◆ GIVEN RECORDS:
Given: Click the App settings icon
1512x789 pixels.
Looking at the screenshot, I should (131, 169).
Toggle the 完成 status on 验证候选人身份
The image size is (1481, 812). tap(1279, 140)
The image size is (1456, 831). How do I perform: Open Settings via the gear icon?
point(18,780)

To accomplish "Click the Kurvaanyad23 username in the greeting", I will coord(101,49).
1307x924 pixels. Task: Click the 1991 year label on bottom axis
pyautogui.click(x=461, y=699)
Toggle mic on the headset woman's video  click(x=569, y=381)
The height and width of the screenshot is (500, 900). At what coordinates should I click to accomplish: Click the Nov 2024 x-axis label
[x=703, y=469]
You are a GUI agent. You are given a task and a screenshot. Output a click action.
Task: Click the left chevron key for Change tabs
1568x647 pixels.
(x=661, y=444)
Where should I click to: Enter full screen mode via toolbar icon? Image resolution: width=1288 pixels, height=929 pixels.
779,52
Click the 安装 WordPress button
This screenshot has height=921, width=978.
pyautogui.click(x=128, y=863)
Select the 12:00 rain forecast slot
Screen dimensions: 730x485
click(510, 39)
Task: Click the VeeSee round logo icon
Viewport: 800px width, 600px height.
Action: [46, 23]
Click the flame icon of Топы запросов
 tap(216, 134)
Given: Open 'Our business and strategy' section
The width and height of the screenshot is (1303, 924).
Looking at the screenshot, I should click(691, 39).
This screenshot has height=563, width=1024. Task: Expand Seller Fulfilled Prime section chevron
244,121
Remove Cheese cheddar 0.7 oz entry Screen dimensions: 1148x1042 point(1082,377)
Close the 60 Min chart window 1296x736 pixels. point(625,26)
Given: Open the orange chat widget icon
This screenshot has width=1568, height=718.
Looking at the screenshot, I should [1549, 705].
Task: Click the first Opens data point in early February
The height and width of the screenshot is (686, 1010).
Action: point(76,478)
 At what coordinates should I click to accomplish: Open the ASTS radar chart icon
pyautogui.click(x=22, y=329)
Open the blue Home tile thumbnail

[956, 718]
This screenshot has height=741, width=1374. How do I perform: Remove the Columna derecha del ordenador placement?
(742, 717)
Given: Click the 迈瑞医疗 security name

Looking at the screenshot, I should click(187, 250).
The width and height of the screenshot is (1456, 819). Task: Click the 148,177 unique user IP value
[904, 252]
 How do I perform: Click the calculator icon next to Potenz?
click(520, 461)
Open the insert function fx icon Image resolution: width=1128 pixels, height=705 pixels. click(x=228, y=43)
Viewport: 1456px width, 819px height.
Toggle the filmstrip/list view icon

◆ WHAT IS BEING ASKED:
Render the lines above as a numbered list, omitting any blank lines.

◆ THE COMPLETED TASK:
1. Given: Click the App settings icon
2. 1512x789 pixels.
3. Looking at the screenshot, I should (131, 169).
4. Toggle the 完成 status on 验证候选人身份
5. The image size is (1481, 812). tap(1279, 140)
6. The image size is (1456, 831). How do I perform: Open Settings via the gear icon?
7. point(18,780)
8. To accomplish "Click the Kurvaanyad23 username in the greeting", I will coord(101,49).
9. 1307x924 pixels. Task: Click the 1991 year label on bottom axis
10. pyautogui.click(x=461, y=699)
11. Toggle mic on the headset woman's video  click(x=569, y=381)
12. The height and width of the screenshot is (500, 900). At what coordinates should I click to accomplish: Click the Nov 2024 x-axis label
13. [x=703, y=469]
14. You are a GUI agent. You are given a task and a screenshot. Output a click action.
15. Task: Click the left chevron key for Change tabs
16. 1568x647 pixels.
17. (x=661, y=444)
18. Where should I click to: Enter full screen mode via toolbar icon? Image resolution: width=1288 pixels, height=929 pixels.
19. 779,52
20. Click the 安装 WordPress button
21. This screenshot has height=921, width=978.
22. pyautogui.click(x=128, y=863)
23. Select the 12:00 rain forecast slot
24. Screen dimensions: 730x485
25. click(510, 39)
26. Task: Click the VeeSee round logo icon
27. Viewport: 800px width, 600px height.
28. Action: [46, 23]
29. Click the flame icon of Топы запросов
30.  tap(216, 134)
31. Given: Open 'Our business and strategy' section
32. The width and height of the screenshot is (1303, 924).
33. Looking at the screenshot, I should click(691, 39).
34. This screenshot has height=563, width=1024. Task: Expand Seller Fulfilled Prime section chevron
35. 244,121
36. Remove Cheese cheddar 0.7 oz entry Screen dimensions: 1148x1042 point(1082,377)
37. Close the 60 Min chart window 1296x736 pixels. point(625,26)
38. Given: Open the orange chat widget icon
39. This screenshot has width=1568, height=718.
40. Looking at the screenshot, I should [1549, 705].
41. Task: Click the first Opens data point in early February
42. The height and width of the screenshot is (686, 1010).
43. Action: point(76,478)
44.  At what coordinates should I click to accomplish: Open the ASTS radar chart icon
45. pyautogui.click(x=22, y=329)
46. Open the blue Home tile thumbnail
47. [956, 718]
48. This screenshot has height=741, width=1374. How do I perform: Remove the Columna derecha del ordenador placement?
49. (742, 717)
50. Given: Click the 迈瑞医疗 security name
51. Looking at the screenshot, I should click(187, 250).
52. The width and height of the screenshot is (1456, 819). Task: Click the 148,177 unique user IP value
53. [904, 252]
54.  How do I perform: Click the calculator icon next to Potenz?
55. click(520, 461)
56. Open the insert function fx icon Image resolution: width=1128 pixels, height=705 pixels. click(x=228, y=43)
57. Viewport: 1456px width, 819px height.
58. Toggle the filmstrip/list view icon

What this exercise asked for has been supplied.